**Excerpted records**
════════════════════

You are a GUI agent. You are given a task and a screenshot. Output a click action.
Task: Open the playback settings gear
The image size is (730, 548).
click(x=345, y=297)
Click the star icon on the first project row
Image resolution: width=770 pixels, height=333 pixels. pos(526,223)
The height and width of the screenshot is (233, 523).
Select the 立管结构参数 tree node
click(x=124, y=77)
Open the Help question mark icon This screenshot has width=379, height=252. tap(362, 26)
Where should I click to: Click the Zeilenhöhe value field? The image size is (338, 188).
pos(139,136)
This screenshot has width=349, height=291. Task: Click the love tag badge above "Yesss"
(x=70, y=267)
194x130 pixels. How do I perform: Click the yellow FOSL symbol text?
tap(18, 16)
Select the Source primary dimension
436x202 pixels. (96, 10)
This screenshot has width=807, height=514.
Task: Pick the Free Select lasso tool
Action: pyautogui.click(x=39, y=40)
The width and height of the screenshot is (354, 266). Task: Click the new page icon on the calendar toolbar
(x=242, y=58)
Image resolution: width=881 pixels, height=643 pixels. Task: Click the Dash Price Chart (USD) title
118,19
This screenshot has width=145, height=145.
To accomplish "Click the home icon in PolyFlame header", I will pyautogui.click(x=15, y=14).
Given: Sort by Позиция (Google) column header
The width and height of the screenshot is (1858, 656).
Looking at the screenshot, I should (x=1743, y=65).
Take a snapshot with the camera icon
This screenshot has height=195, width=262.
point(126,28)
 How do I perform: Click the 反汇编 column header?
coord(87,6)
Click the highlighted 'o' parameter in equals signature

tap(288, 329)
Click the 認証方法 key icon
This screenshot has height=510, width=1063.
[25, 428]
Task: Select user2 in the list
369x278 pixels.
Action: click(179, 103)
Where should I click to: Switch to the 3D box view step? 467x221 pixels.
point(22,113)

════════════════════

**Your task**
Write out exactly the lines above from the line with "Task: Open the playback settings gear" through the line with "Open the Help", both of them included, and leave out all other lines.

**Response for this exercise**
Task: Open the playback settings gear
The image size is (730, 548).
click(x=345, y=297)
Click the star icon on the first project row
Image resolution: width=770 pixels, height=333 pixels. pos(526,223)
The height and width of the screenshot is (233, 523).
Select the 立管结构参数 tree node
click(x=124, y=77)
Open the Help question mark icon This screenshot has width=379, height=252. tap(362, 26)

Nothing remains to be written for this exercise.